**WHAT YOU ARE ASKED TO DO:** Output every line of the items below as a JSON list of strings, one string per line, with blank lines skipped. Leave the pictures out.

**MATERIAL PROVIDED:**
*-*-*
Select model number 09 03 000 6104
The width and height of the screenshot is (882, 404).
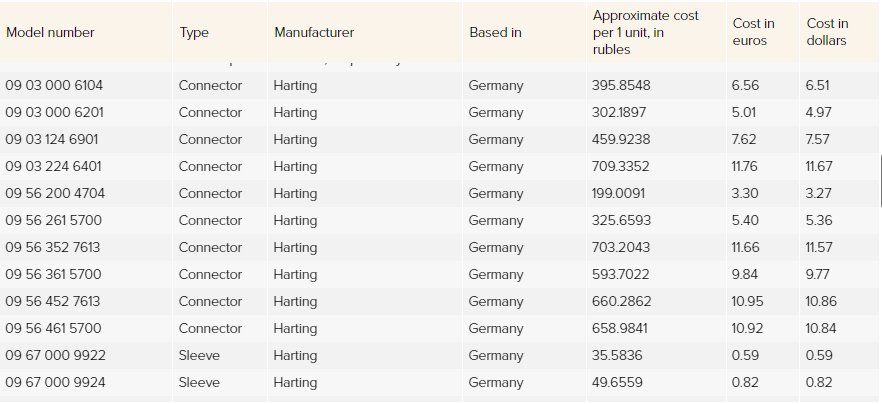(54, 86)
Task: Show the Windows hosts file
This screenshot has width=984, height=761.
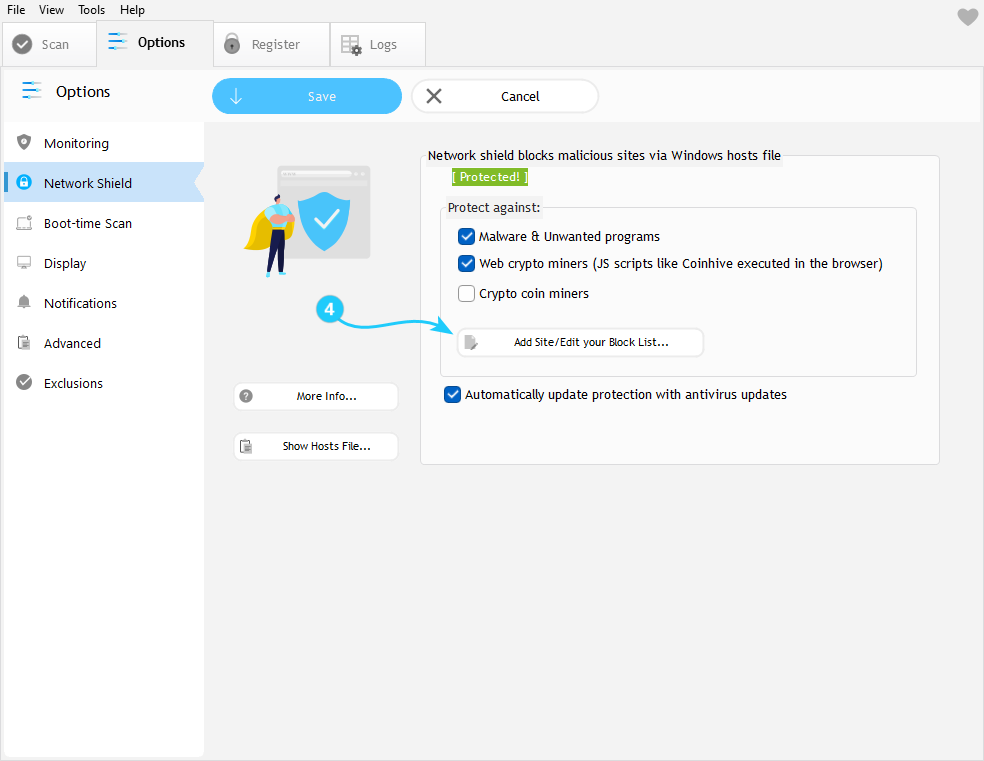Action: click(x=316, y=446)
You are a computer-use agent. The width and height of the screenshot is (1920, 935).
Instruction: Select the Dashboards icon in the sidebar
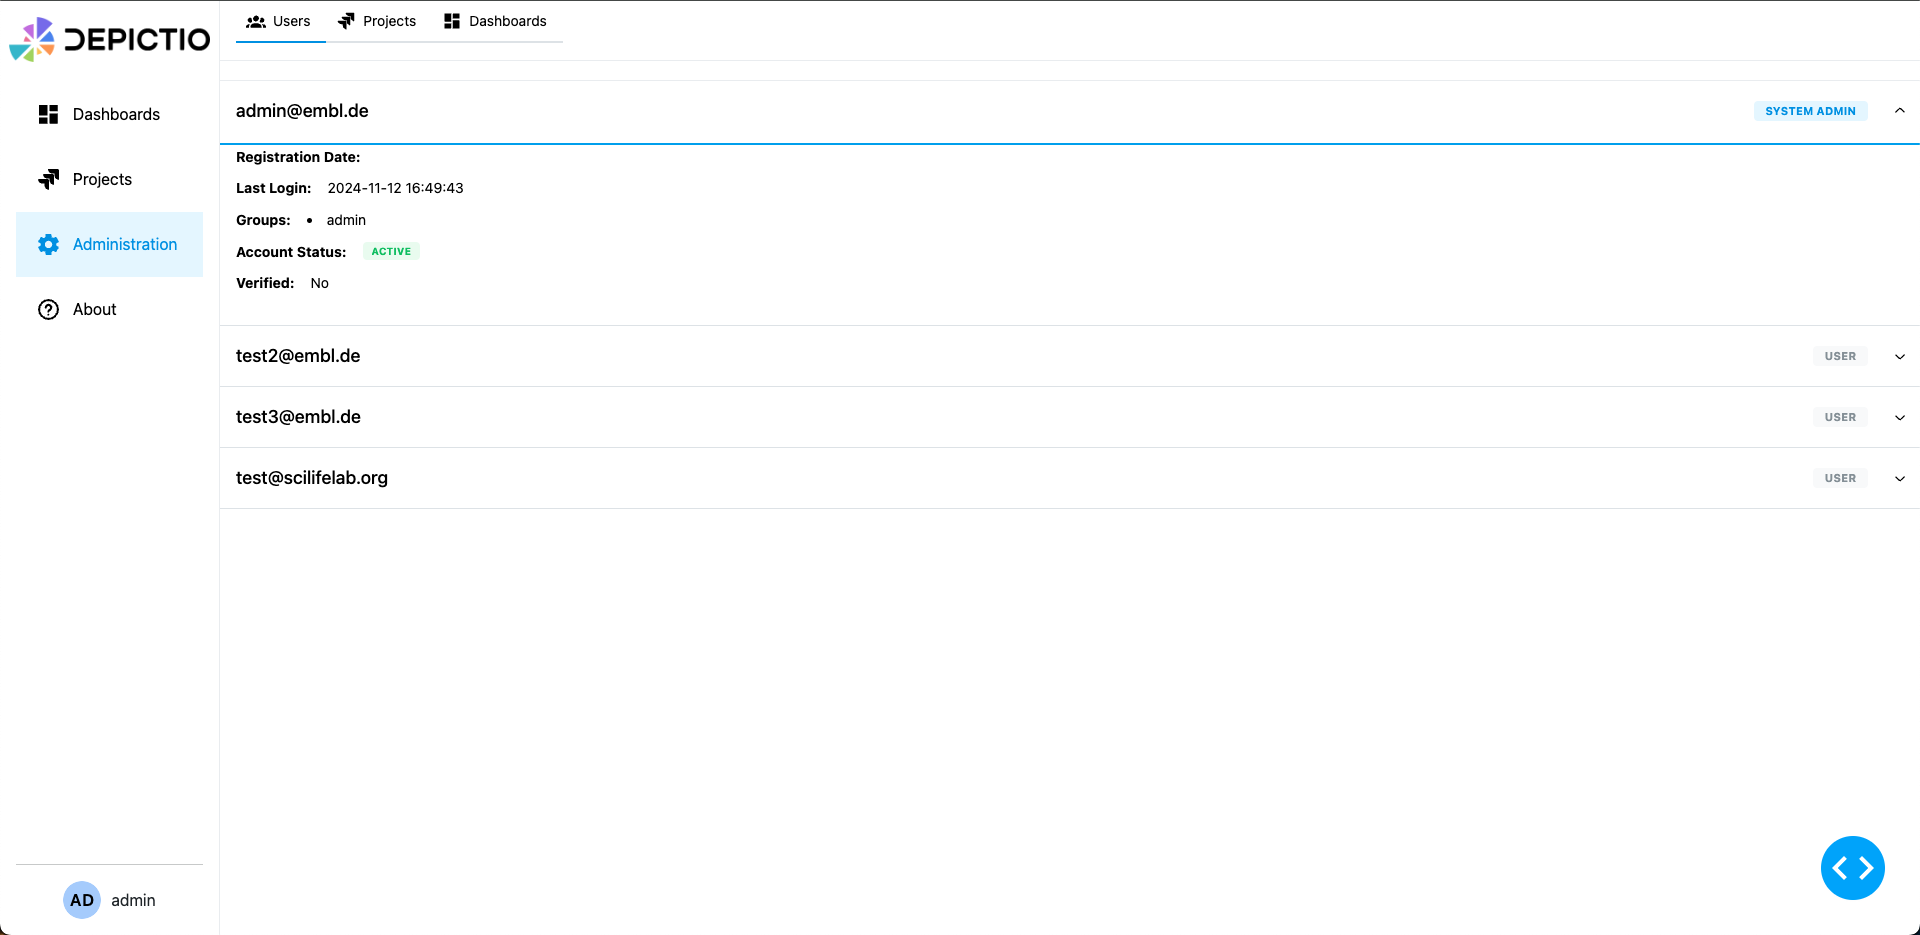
*-*-*
**EXERCISE RESPONSE:**
[
  "Select model number 09 03 000 6104",
  "The width and height of the screenshot is (882, 404).",
  "(54, 86)",
  "Task: Show the Windows hosts file",
  "This screenshot has width=984, height=761.",
  "Action: click(x=316, y=446)",
  "You are a computer-use agent. The width and height of the screenshot is (1920, 935).",
  "Instruction: Select the Dashboards icon in the sidebar"
]